Task 3.4. Establishment of Y2H-libraries and identification of protein:protein interactions
A further insight in the signaling networks responsible for the regulation of meristem activities will be gained from the characterization of meristem-specific protein:protein interactions. Candidates identified in WP 1 and 2 will be used as baits in yeast-two-hybrid screens. To this end Y2H libraries will be constructed from meristematic tissues. A GAL4 based yeast two-hybrid system will be employed, with the coding regions corresponding to the genes of interests amplified by RT-PCR, fused with the GAL4 binding domain (BD), and used as bait to screen an activation domain (AD) tagged cDNA library. As a first approach, a library specific for the axillary regions of tomato and potato will be used to screen for proteins interacting with Ls and Bl, with these screen subsequently applied to other genes of interest.

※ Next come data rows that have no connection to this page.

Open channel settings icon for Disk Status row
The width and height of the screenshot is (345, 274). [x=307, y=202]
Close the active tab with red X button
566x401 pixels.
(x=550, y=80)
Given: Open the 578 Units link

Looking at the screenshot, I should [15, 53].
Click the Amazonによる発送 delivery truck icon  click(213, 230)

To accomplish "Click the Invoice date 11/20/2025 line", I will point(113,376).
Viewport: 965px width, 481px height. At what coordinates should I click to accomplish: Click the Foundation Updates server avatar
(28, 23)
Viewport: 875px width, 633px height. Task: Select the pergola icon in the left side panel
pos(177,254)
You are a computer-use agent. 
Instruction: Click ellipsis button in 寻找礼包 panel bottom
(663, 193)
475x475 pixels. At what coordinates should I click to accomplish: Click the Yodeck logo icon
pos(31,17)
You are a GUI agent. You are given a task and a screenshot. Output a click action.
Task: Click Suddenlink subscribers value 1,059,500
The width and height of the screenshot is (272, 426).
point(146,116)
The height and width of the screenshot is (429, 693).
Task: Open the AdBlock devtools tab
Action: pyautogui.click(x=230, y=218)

IV Comparative data analysis and establishment of specific databases

Within Work Package 4 all sequence and transcript data obtained in work packages 1 and 2 will be compiled and comparatively analyzed. This work will be done at the IPK in Gatersleben, where a bioinformatic platform established within the frame of GABI can be engaged. The work comprises on one hand the evaluation of the sequence data obtained, the integration in an (already available) Solanaceous-database, the cluster analysis, and the comparison of the different libraries. On the other hand an overall comparative transcriptome analysis will be performed with transcript profiles from the different developmental processes such as tuber formation and sprouting, or lateral bud formation and outgrowth. In this way the underlying molecular mechanism which are specific for a certain developmental process will be determined. The comparison should also lead to the identification of general regulatory pathways controlling meristem activity and function. The accomplishment of these tasks depends on the storage off all data in well-structured and easily accessible formats.

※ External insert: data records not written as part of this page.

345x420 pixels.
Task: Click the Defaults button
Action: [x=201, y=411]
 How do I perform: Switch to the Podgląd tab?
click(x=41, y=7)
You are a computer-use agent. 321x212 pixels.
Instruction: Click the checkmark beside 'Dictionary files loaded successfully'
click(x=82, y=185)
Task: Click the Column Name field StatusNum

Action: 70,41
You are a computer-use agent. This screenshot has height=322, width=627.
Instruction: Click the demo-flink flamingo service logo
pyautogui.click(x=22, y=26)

Task 4.1. Establishment of project-relevant databases
The first task within this work package will be to evaluate the demands and potential dependencies between all partners, to design the databases accordingly. We will also collect and examine existing interfaces for potential use in this project. All data recorded and reported will comply with MIAME standards and will be stored in the ORACLE database. After data acquisition, a data model will be designed to store all information about meristem specific ESTs generated in tasks 1.3.1 and 2.3.1 and all expression profiles obtained in work package 1 and 2. In addition, externally available data from other potato and tomato sequencing initiatives will be included in the model. Tools will be developed for the data import from the different partners and for data integration. During the project new information will continuously be generated so the database will be continuously adapted to incorporate it.

Task 4.2. Comparative data analysis
Comparison of expression data will be the most demanding part of the project. To accomplish this task, we will use available existing tools, as well as tools developed within the frame of the project. The visualization of array data and their assignment to metabolic and signaling pathways are also essential tasks within this phase. Software to integrate and query the data generated in our project with information of fully sequenced plants like Arabidopsis or rice will be adapted. Using specific software tools (e.g. StackPACK™) all EST's produced within the project will be clustered, the redundancy decreased and the generation of unigene sets achieved. The results of the EST clustering can be used to assess the distributions of ESTs within or between the different libraries.

Task 4.3. Web-based information system with user authentication
The results of the project will be published on the WWW. In addition, project partners will have access to the restricted internal data. To fulfill these requirements a web portal infrastructure will be established.